Hyllus remotus

Scientific classification
- Kingdom: Animalia
- Phylum: Arthropoda
- Subphylum: Chelicerata
- Class: Arachnida
- Order: Araneae
- Infraorder: Araneomorphae
- Family: Salticidae
- Genus: Hyllus
- Species: H. remotus
- Binomial name: Hyllus remotus Wesołowska & Russell-Smith, 2011

= Hyllus remotus =

- Authority: Wesołowska & Russell-Smith, 2011

Species of spider

Hyllus remotus is a species of jumping spider in the genus Hyllus that is endemic to Nigeria. It lives near rivers. The female of the species was first described in 2011 by Wanda Wesołowska and Anthony Russell-Smith. The male has not been identified, which means that the species is only tentatively included in the genus. It is large, with a brown carapace typically 2.9 mm long and an abdomen 4.2 mm long. The spider is brown and brownish-grey with a white pattern on its back. It is similar to Hyllus plexippoides, except for its longer seminal ducts and the way that the gonopores are positioned.

==Taxonomy==
Hyllus remotus is a jumping spider that was first described by Wanda Wesołowska and Anthony Russell-Smith in 2011. It is one of over 500 species identified by the Polish arachnologist Wesołowska. The species name is a Latin word that recalls the distinctiveness of the species. It was allocated to the genus Hyllus, first raised by Carl Ludwig Koch in 1846, although Wesołowska and Russell-Smith noted that there is uncertainty as the male has not been identified. The genus is similar to Evarcha, differing in size. Molecular analysis confirms that they are related but the precise relationship between the genera is unknown and species from one genus are sometimes misidentified as members of the other. The genus is found throughout Africa and contains one of the largest jumping spiders discovered.

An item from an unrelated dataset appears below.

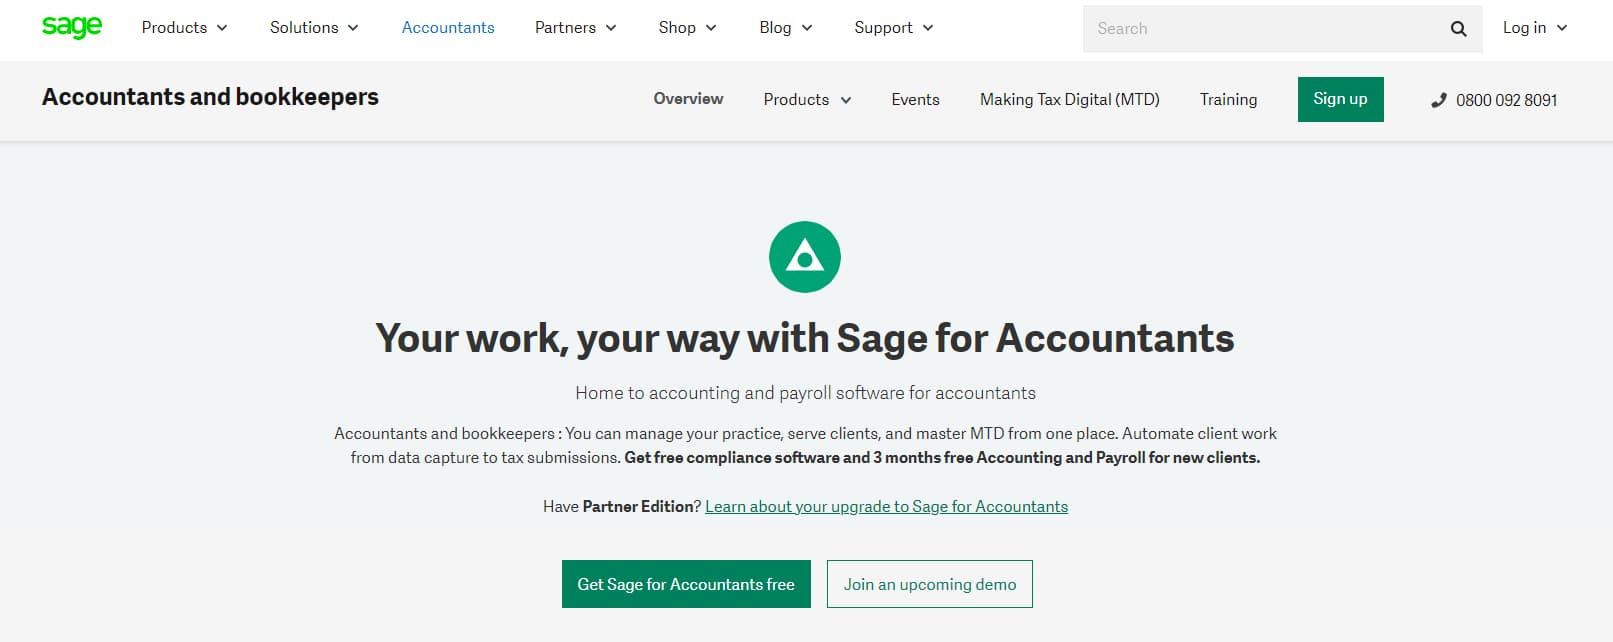Open the Products dropdown in the main navigation
The width and height of the screenshot is (1613, 642).
click(x=183, y=28)

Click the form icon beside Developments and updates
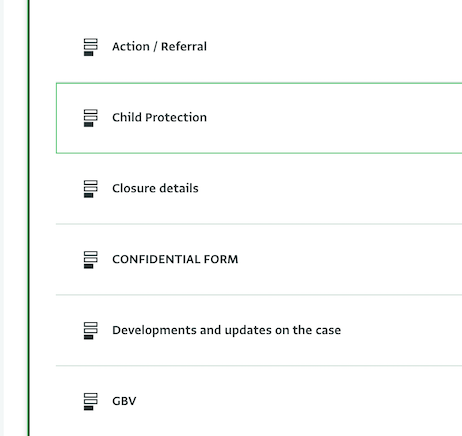click(x=90, y=331)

In Wayne Maddison's 2015 study of spider phylogenetic classification, the genus Hyllus was placed in the clade Saltafresia. He considered that it a member of the subtribe Plexippina in the tribe Plexippini. Two years later, in 2017, Jerzy Prószyński grouped the genus with nine other genera of jumping spiders under the name Hyllines, which was named after the genus. He used the shape of the embolus as a distinguishing sign for the group. Hyllines was itself tentatively placed within a supergroup named Hylloida, again named after the genus.

==Description==
The spider is large. The female has a round brown cephalothorax that is typically 2.9 mm long and 2.2 mm wide. It has a large light brown oval carapace that is covered in brown hairs and has a large white patch the stretches from the fovea to the back of the carapace and light streaks on its sides. There are black rings around its eyes. The clypeus is low and yellow. The chelicerae are light brown. The labium and maxillae are yellow. The abdomen is a slightly elongated oval, typically 4.2 mm long and 2.5 mm wide. It brownish-grey and has a pattern of three white streaks on the top and a thin band down the middle of the underside. The legs are light brown, and have brown hairs. The spinnerets are brownish. The spider has a triangular epigyne that has a single shallow depression and simple spermathecae. The species is similar to Hyllus plexippoides, although it has longer seminal ducts and the gonopores are positioned differently. The male has not been described.

==Distribution and habitat==
The species is endemic to Nigeria. The holotype was found in the Borgu Game Reserve in Kwara State in 1973. It thrives in wet environments near rivers.